Gear Upgrades That Actually Matter
Your weapon usually offers the biggest jump, so don't spread an early budget across five tiny upgrades. Look for modifiers that raise the base hit and support the resulting ailment: added or increased damage, useful gem levels, attack speed where appropriate, and relevant damage-over-time multipliers. After that, sort out defences. Cap elemental resistances, build a respectable life or Energy Shield pool, and check that your movement doesn't feel sluggish. Gem levels and quality are strong purchases, but they're poor compensation for a character that falls over in every difficult encounter. Jewellery and jewels are good places to pick up missing attributes, resistance, Chaos damage, Fire damage, or ailment scaling. Craft in stages rather than chasing a perfect item immediately. A clean rare with three useful affixes can carry maps for a long time. Save expensive crafting attempts for slots you're unlikely to replace next week. It's also worth testing upgrades in real content. Tooltip numbers don't always show projectile overlap, proliferation coverage, or how often an attack creates the Ignite you actually want.
Playing It in Maps and Boss Encounters
During mapping, aim into the thickest part of a pack and move as soon as the burn takes hold. Standing still to fire several extra attacks defeats one of the build's best qualities. Contagion needs nearby enemies to create that satisfying chain, so dense layouts tend to feel better than maps filled with scattered targets. Against bosses, slow down a bit. Find the range where the projectile fragments overlap, wait for a safe opening, and land one clean attack rather than throwing weak shots from the edge of the arena. Then reposition while the Ignite ticks. Pinnacle encounters may call for more defence, particularly ailment mitigation, recovery, and protection against heavy elemental hits. Map modifiers also deserve a glance. Reduced recovery, resistance penalties, or effects that weaken ailments can make an otherwise easy run unpleasant. The setup is comfortable, not immortal, and treating every encounter like a harmless trash pack is the quickest way to lose experience.
Final Thoughts
The Thanos Shotgun works because each part has a clear purpose. Projectile overlap supplies the burst, Ignite keeps dealing damage, Chaos scaling pushes that damage higher, and Contagion removes the need to attack every monster separately. It's an excellent fit for players who enjoy fast mapping but don't want to manage a crowded skill bar.

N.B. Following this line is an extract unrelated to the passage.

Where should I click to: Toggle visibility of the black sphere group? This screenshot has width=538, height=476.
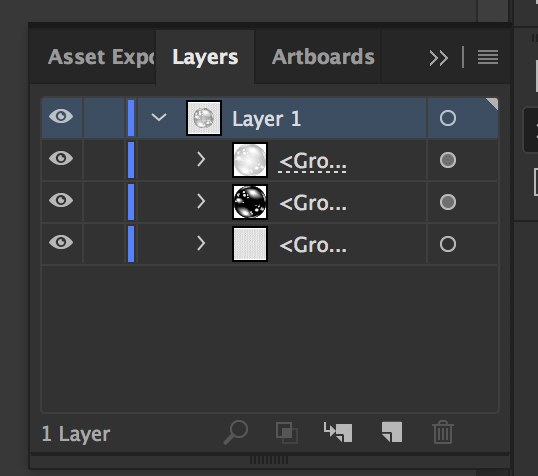coord(61,200)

Progression feels best when upgrades are deliberate: weapon first, dependable defences next, then gem levels, quality, jewels, and luxury crafts. If a missing piece is holding the setup back, checking a reputable poe 2 trade site can help you compare realistic prices before committing resources. Get the overlap range into muscle memory, stop overcasting on enemies that are already burning, and the build settles into a relaxed pace that still has enough force for serious endgame fights.